[Opening Provided records section]

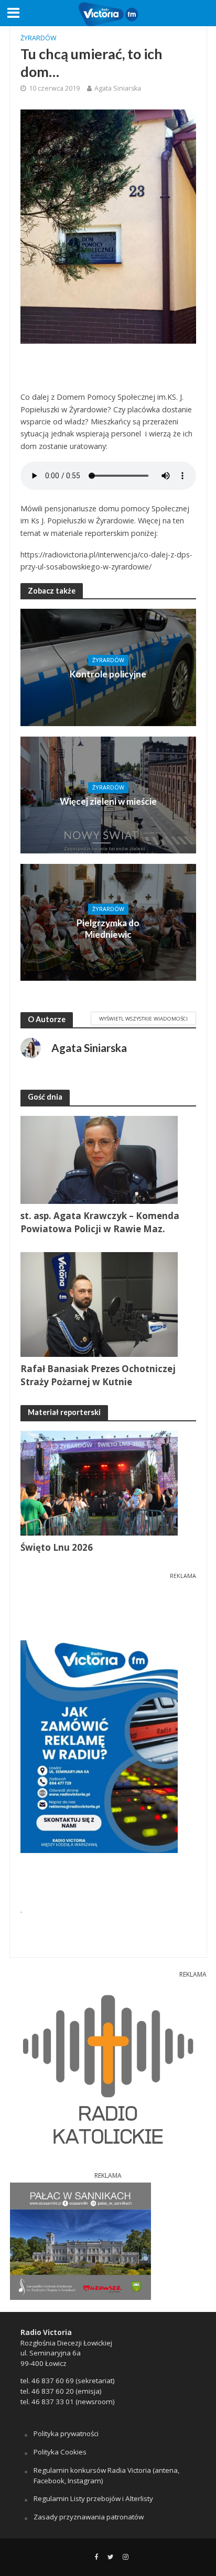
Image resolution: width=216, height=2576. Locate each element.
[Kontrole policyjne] (108, 666)
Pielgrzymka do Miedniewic (108, 928)
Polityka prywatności (66, 2433)
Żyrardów (38, 38)
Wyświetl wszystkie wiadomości (143, 1018)
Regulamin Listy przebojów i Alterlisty (93, 2498)
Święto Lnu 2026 (56, 1547)
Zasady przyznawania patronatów (89, 2517)
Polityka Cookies (60, 2452)
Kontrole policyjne (108, 673)
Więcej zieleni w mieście (108, 801)
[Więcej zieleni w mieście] (108, 793)
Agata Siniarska (117, 88)
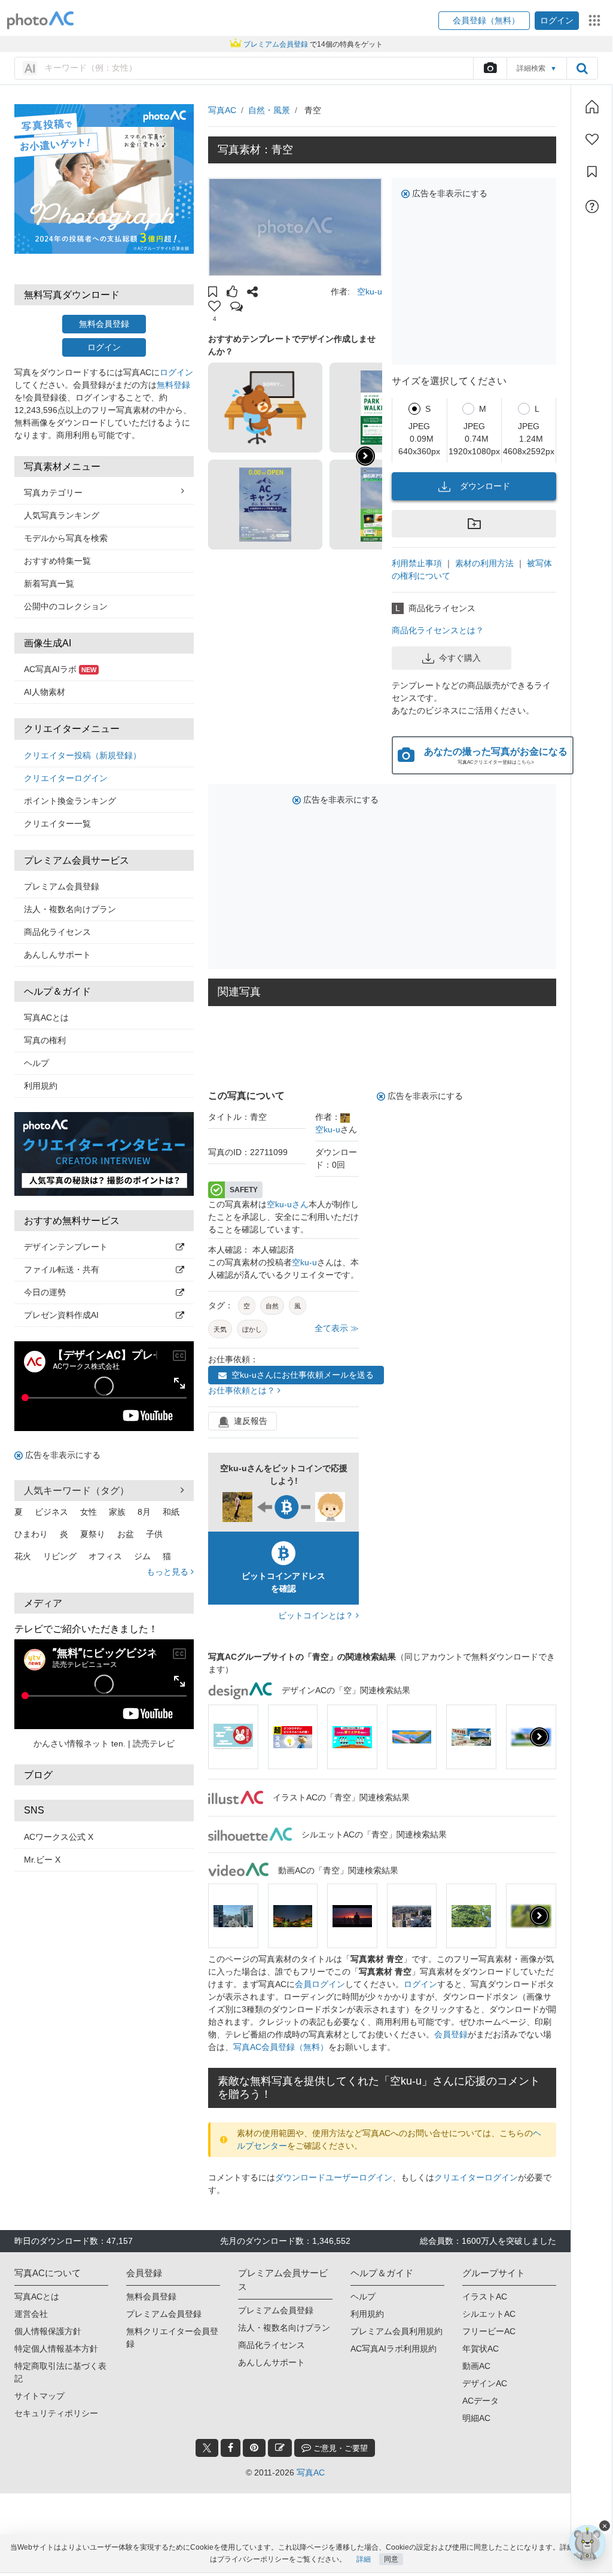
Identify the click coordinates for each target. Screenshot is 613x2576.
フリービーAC (489, 2331)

[Closing Provided records section]

Problem description -
Please set down the data above exactly as given, leaving every picture out.

Written answer -
Image resolution: width=216, height=2576. Locate each element.
[Kontrole policyjne] (108, 666)
Pielgrzymka do Miedniewic (108, 928)
Polityka prywatności (66, 2433)
Żyrardów (38, 38)
Wyświetl wszystkie wiadomości (143, 1018)
Regulamin Listy przebojów i Alterlisty (93, 2498)
Święto Lnu 2026 (56, 1547)
Zasady przyznawania patronatów (89, 2517)
Polityka Cookies (60, 2452)
Kontrole policyjne (108, 673)
Więcej zieleni w mieście (108, 801)
[Więcej zieleni w mieście] (108, 793)
Agata Siniarska (117, 88)
Identify the click coordinates for each target. Screenshot is 613x2576.
フリービーAC (489, 2331)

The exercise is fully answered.